**What is needed**
Start to finish, copy the data exactly.
%%
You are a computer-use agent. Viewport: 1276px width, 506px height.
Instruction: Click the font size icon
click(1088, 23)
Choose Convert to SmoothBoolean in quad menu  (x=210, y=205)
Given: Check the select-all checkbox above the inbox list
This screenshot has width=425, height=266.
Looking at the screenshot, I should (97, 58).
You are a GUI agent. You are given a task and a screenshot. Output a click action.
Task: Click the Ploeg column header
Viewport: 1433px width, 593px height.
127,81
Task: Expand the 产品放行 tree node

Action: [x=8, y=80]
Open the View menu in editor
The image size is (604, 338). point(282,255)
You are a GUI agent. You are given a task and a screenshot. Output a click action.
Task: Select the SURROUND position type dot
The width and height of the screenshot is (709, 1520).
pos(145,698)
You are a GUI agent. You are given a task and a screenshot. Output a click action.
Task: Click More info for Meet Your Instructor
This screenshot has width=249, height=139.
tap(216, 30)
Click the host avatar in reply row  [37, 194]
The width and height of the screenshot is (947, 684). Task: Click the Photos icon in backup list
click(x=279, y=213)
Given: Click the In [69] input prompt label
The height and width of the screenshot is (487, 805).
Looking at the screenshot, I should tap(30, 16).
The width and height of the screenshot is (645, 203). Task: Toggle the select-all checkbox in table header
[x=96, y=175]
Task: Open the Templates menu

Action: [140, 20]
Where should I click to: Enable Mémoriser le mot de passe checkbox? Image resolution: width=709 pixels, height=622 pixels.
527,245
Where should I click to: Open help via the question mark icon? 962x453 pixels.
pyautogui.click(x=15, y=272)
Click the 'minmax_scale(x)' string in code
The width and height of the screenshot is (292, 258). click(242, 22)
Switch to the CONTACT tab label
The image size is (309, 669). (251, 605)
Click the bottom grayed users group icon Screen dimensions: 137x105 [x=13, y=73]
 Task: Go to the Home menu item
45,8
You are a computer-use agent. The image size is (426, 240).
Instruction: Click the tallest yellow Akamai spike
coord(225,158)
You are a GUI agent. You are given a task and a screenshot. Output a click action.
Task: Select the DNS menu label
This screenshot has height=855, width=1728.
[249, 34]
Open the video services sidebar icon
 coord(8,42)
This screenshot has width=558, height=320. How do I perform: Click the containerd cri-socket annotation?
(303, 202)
%%
**Result of the exercise**
You are a computer-use agent. Viewport: 1276px width, 506px height.
Instruction: Click the font size icon
click(1088, 23)
Choose Convert to SmoothBoolean in quad menu  (x=210, y=205)
Given: Check the select-all checkbox above the inbox list
This screenshot has width=425, height=266.
Looking at the screenshot, I should (97, 58).
You are a GUI agent. You are given a task and a screenshot. Output a click action.
Task: Click the Ploeg column header
Viewport: 1433px width, 593px height.
127,81
Task: Expand the 产品放行 tree node

Action: [x=8, y=80]
Open the View menu in editor
The image size is (604, 338). point(282,255)
You are a GUI agent. You are given a task and a screenshot. Output a click action.
Task: Select the SURROUND position type dot
The width and height of the screenshot is (709, 1520).
pos(145,698)
You are a GUI agent. You are given a task and a screenshot. Output a click action.
Task: Click More info for Meet Your Instructor
This screenshot has width=249, height=139.
tap(216, 30)
Click the host avatar in reply row  [37, 194]
The width and height of the screenshot is (947, 684). Task: Click the Photos icon in backup list
click(x=279, y=213)
Given: Click the In [69] input prompt label
The height and width of the screenshot is (487, 805).
Looking at the screenshot, I should tap(30, 16).
The width and height of the screenshot is (645, 203). Task: Toggle the select-all checkbox in table header
[x=96, y=175]
Task: Open the Templates menu

Action: [140, 20]
Where should I click to: Enable Mémoriser le mot de passe checkbox? Image resolution: width=709 pixels, height=622 pixels.
527,245
Where should I click to: Open help via the question mark icon? 962x453 pixels.
pyautogui.click(x=15, y=272)
Click the 'minmax_scale(x)' string in code
The width and height of the screenshot is (292, 258). click(242, 22)
Switch to the CONTACT tab label
The image size is (309, 669). (251, 605)
Click the bottom grayed users group icon Screen dimensions: 137x105 [x=13, y=73]
 Task: Go to the Home menu item
45,8
You are a computer-use agent. The image size is (426, 240).
Instruction: Click the tallest yellow Akamai spike
coord(225,158)
You are a GUI agent. You are given a task and a screenshot. Output a click action.
Task: Select the DNS menu label
This screenshot has height=855, width=1728.
[249, 34]
Open the video services sidebar icon
 coord(8,42)
This screenshot has width=558, height=320. How do I perform: Click the containerd cri-socket annotation?
(303, 202)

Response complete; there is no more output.